TWO BAD TAX CUTS WASHINGTON
By DAVID R. HENDERSON

(FORTUNE Magazine) – Contrary to what many conservatives will tell you, there is such a thing as a bad tax cut. Consider these: one from Republican Senator John Ashcroft of Missouri, the other from Democratic President Bill Clinton.

Ashcroft recently proposed that the federal government make Social Security taxes deductible from taxable income. Such a tax cut, he argues, would disproportionately benefit those earning $65,400 or less because Social Security taxes are levied on only the first $65,400 of a taxpayer's labor income. Furthermore, Ashcroft says the change "would have absolutely no effect on the Social Security trust fund." He's right, of course: Social Security taxes would be unchanged, and income tax payments would fall.

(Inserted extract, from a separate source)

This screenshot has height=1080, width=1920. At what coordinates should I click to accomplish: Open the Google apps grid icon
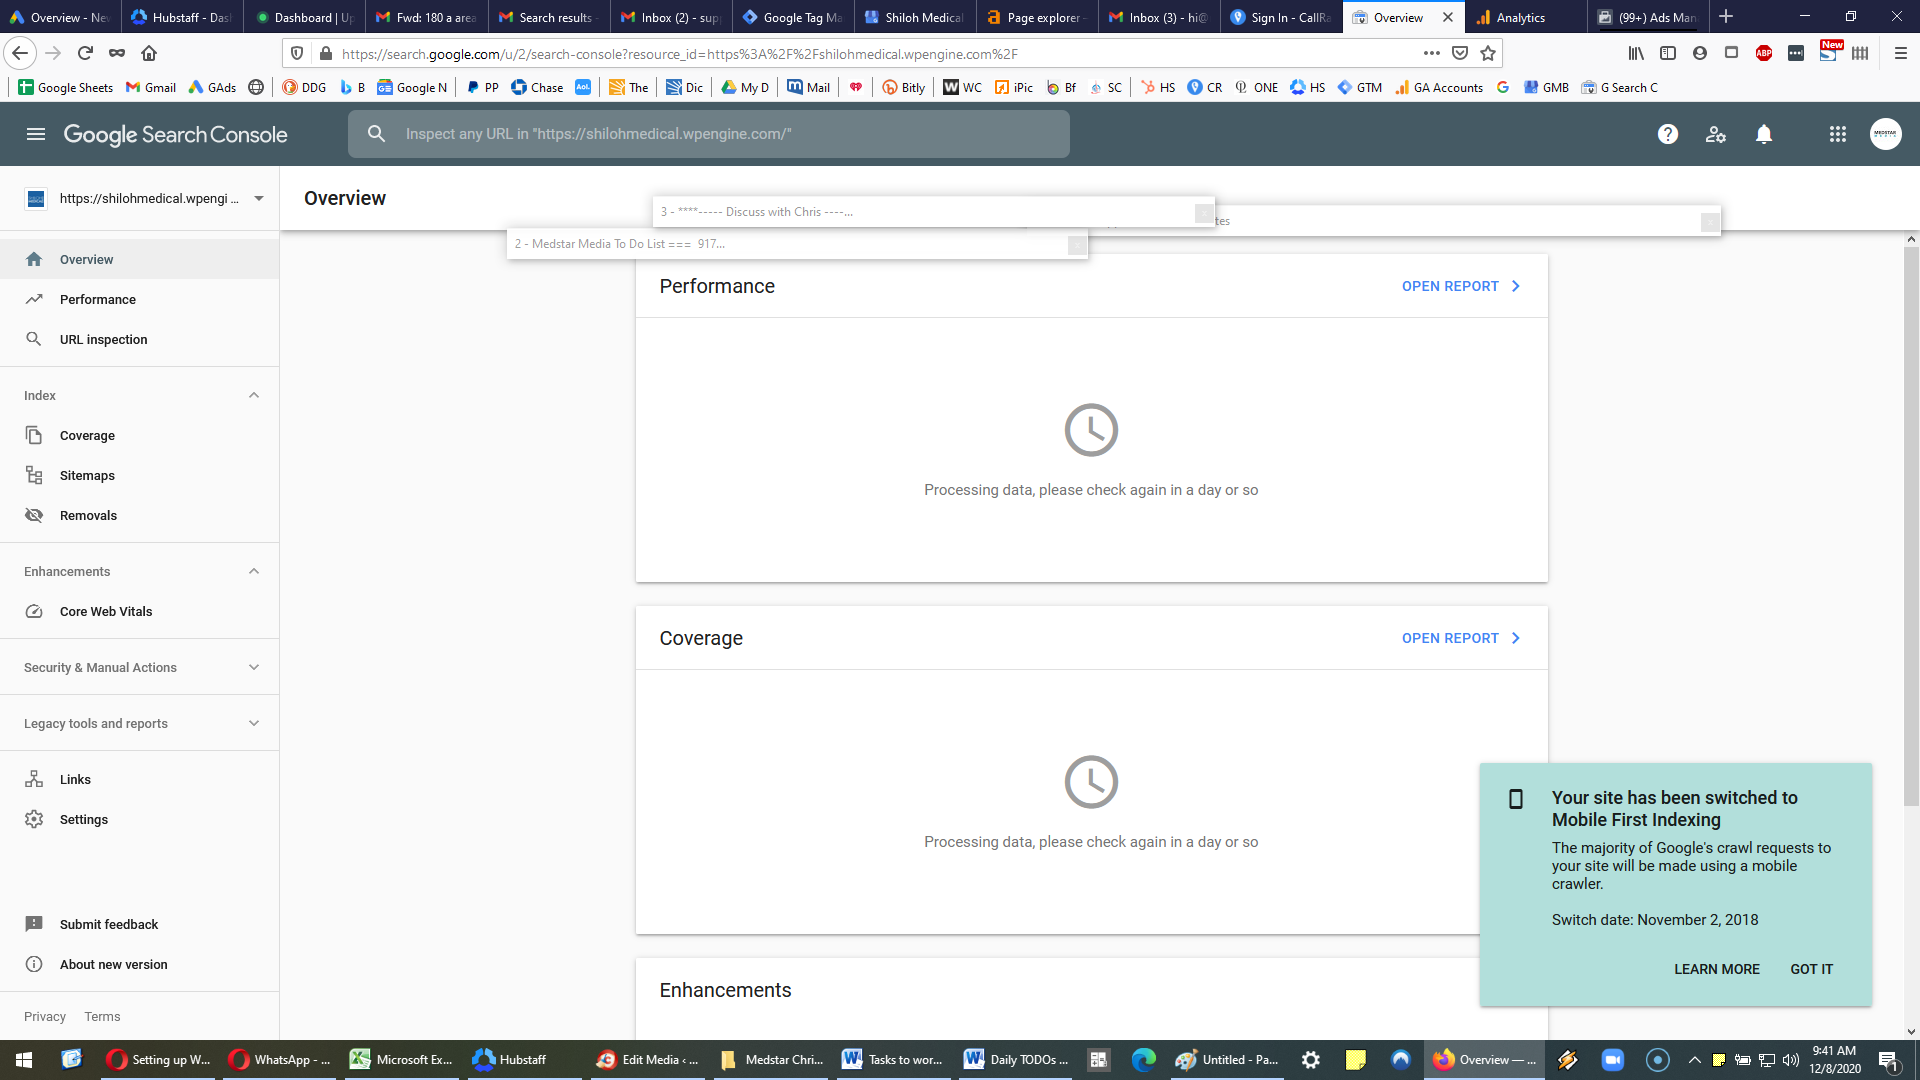[1838, 134]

If that's all it did, Ashcroft's proposal would be okay because at least it would reduce the government's total tax take. But making Social Security taxes deductible would also lessen taxpayers' resistance to increases in payroll taxes. Over the past 30 years or so, Social Security taxes have climbed steadily, rising from 3.5% of GDP in 1964 to 6.7% in 1995. Over that same period, the total share of GDP grabbed by the federal government has been remarkably stable, varying between 18% and 20%. In short, Social Security has taken a rising share of federal tax revenues. Implementing Ashcroft's proposal would increase Social Security's share further.

There's a simpler idea that would give taxpayers close to the same tax cut: Reduce the Social Security tax rate by one percentage point. For all but the highest-income taxpayers, the marginal tax rate would fall by one percentage point, giving them a slightly higher incentive to earn income. More important, such an across-the-board cut in tax rates would not give the Social Security trust fund a favored position.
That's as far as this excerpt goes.